# Problem details
Given the entries that follow, write out exactly the lines starting at the one containing "The width and height of the screenshot is (1027, 648)." and ending at the one containing "603x480 pixels.", both ends included, and only those.

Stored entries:

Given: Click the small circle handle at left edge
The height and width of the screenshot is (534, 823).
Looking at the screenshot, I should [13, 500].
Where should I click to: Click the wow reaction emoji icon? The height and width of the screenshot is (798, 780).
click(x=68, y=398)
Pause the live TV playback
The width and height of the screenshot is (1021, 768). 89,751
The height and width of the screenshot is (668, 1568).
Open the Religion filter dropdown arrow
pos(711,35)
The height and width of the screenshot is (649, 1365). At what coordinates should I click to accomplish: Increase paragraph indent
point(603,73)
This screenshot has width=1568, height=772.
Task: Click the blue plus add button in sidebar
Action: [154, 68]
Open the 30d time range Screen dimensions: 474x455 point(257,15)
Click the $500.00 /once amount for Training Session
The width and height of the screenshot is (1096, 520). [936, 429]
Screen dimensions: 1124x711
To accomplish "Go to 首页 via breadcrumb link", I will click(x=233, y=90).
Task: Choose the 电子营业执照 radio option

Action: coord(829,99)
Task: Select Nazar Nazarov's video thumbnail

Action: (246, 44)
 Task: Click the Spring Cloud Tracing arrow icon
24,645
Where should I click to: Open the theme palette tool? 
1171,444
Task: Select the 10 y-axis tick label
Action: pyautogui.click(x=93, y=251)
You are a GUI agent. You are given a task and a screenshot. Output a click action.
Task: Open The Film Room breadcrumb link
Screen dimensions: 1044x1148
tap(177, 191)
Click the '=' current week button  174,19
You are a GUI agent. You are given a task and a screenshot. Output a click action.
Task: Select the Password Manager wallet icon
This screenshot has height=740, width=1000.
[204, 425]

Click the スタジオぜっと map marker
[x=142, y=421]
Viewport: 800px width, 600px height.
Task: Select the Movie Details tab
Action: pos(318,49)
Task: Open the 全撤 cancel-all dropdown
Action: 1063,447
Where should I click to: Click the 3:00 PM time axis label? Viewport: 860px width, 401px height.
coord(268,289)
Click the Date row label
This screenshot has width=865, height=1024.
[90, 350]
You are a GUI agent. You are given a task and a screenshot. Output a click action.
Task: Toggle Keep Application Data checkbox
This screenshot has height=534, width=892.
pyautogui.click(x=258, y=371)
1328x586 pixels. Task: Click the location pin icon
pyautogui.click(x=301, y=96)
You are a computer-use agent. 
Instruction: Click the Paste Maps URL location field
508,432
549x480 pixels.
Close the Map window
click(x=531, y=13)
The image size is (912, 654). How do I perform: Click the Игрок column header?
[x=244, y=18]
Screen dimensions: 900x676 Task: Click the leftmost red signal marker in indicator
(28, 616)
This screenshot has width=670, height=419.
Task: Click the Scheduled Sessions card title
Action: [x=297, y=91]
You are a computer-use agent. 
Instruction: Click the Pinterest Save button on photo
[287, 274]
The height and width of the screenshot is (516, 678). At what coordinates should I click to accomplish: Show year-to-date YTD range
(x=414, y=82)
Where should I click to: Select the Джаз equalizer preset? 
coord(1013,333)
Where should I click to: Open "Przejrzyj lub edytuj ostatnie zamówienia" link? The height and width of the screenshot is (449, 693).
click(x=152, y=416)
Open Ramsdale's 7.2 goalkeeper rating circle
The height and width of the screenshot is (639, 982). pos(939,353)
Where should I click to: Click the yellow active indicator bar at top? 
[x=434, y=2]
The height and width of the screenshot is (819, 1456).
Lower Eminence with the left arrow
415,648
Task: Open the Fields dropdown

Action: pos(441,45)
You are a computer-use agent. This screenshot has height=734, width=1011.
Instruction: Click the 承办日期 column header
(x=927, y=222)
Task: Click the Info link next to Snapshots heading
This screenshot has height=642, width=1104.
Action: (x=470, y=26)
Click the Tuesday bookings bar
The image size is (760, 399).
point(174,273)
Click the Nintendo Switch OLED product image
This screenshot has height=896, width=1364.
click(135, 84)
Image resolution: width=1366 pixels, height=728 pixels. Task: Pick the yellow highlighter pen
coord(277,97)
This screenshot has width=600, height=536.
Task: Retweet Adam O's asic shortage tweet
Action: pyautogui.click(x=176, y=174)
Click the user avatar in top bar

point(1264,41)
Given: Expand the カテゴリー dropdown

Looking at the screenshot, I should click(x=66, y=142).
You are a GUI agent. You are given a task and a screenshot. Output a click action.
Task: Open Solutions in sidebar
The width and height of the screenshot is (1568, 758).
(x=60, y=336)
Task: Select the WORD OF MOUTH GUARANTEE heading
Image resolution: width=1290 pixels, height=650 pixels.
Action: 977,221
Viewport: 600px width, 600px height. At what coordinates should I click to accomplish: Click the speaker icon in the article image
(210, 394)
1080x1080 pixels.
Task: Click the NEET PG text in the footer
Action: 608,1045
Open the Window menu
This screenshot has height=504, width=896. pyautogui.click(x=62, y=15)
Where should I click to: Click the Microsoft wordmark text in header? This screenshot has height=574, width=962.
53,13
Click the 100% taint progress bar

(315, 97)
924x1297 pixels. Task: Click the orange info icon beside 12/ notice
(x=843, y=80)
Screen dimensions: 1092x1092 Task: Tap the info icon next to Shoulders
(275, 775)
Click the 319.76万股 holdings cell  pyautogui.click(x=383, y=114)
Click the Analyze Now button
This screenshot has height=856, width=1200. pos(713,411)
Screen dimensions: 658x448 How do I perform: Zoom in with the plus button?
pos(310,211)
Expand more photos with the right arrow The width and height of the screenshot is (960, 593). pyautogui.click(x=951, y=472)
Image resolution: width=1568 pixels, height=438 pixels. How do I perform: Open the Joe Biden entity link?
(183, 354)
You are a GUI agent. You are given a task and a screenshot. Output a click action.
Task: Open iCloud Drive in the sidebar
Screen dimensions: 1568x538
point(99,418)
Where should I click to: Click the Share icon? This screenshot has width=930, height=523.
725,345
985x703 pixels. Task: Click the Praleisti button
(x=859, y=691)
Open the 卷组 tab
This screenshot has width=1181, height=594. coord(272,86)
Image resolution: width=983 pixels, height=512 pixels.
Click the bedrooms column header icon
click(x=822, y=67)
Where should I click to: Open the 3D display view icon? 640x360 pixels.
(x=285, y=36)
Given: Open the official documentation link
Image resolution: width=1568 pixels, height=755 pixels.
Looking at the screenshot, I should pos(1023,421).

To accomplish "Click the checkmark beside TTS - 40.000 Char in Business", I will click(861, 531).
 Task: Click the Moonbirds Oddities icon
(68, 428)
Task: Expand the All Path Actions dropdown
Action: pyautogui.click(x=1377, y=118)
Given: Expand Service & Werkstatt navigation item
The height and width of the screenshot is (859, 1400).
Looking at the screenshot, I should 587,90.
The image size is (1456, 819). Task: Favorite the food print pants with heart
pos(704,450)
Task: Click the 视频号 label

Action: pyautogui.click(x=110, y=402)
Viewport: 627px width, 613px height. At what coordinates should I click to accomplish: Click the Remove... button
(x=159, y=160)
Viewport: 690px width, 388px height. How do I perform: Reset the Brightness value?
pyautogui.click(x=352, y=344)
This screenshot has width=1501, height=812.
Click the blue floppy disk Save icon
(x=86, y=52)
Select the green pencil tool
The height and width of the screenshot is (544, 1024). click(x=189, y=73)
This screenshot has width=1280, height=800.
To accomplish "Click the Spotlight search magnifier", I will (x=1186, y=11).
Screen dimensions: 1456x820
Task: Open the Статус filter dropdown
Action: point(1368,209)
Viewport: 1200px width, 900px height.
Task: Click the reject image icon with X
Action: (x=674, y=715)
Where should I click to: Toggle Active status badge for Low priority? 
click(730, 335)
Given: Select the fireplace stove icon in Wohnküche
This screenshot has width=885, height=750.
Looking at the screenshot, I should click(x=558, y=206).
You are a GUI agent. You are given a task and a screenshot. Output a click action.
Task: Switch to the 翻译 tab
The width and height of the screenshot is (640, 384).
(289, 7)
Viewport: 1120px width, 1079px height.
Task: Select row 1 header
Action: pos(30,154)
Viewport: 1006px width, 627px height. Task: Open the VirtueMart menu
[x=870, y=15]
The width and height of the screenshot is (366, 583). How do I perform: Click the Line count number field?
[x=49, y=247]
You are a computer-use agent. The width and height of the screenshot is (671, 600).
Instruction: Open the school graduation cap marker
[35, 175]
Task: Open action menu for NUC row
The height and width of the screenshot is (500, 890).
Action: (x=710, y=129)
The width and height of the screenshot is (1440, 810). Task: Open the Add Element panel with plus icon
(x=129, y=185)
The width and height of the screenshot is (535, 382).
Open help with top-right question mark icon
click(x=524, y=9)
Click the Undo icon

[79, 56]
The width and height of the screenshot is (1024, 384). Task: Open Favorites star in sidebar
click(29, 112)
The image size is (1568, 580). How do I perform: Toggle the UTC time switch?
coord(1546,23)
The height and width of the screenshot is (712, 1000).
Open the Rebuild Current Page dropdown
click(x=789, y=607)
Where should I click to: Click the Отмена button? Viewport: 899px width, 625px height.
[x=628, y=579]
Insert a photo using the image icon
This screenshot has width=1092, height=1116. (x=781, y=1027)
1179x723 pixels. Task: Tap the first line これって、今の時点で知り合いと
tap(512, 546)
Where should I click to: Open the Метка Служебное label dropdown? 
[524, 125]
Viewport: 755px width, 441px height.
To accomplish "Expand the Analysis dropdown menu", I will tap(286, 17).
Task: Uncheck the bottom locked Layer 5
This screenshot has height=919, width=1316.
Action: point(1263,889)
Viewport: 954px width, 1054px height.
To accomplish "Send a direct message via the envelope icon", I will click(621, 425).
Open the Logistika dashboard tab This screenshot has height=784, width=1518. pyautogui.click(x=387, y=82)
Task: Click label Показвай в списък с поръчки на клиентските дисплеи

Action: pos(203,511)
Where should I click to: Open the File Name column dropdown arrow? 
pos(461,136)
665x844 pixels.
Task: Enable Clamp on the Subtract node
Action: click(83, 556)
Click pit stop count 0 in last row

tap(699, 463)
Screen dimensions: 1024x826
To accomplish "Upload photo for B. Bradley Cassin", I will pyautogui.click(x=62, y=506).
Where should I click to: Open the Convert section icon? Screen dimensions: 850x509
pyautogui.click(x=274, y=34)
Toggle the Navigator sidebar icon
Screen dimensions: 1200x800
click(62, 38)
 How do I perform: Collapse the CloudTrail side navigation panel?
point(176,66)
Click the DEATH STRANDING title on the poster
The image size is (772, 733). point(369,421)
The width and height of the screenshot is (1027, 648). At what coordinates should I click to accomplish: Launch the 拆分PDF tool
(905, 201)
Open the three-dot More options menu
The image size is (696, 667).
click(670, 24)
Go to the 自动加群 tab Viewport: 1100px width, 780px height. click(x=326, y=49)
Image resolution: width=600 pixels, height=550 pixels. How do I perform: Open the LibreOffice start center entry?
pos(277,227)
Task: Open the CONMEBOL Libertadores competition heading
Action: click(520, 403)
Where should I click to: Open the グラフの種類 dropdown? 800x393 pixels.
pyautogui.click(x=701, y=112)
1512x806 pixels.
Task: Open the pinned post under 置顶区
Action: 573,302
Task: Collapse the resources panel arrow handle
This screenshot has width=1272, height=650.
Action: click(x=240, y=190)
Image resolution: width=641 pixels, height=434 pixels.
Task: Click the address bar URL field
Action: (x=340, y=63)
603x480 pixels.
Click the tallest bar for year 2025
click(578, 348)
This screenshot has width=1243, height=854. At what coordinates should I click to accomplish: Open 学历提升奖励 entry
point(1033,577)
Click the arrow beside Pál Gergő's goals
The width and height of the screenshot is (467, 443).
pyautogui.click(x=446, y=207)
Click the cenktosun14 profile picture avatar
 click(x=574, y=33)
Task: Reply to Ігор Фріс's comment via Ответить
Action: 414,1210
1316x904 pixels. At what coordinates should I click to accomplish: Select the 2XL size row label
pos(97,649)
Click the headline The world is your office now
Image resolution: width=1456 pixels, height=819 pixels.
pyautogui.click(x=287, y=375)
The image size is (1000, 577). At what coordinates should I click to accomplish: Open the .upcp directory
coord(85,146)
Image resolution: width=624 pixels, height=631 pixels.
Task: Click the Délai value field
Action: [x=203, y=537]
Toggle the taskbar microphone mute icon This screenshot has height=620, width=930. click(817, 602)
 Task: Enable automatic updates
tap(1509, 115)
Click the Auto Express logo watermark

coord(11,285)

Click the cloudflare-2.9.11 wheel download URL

# Answer to this exercise
The width and height of the screenshot is (1027, 648). At what coordinates should I click to accomplish: Launch the 拆分PDF tool
(905, 201)
Open the three-dot More options menu
The image size is (696, 667).
click(670, 24)
Go to the 自动加群 tab Viewport: 1100px width, 780px height. click(x=326, y=49)
Image resolution: width=600 pixels, height=550 pixels. How do I perform: Open the LibreOffice start center entry?
pos(277,227)
Task: Open the CONMEBOL Libertadores competition heading
Action: click(520, 403)
Where should I click to: Open the グラフの種類 dropdown? 800x393 pixels.
pyautogui.click(x=701, y=112)
1512x806 pixels.
Task: Open the pinned post under 置顶区
Action: 573,302
Task: Collapse the resources panel arrow handle
This screenshot has width=1272, height=650.
Action: click(x=240, y=190)
Image resolution: width=641 pixels, height=434 pixels.
Task: Click the address bar URL field
Action: (x=340, y=63)
603x480 pixels.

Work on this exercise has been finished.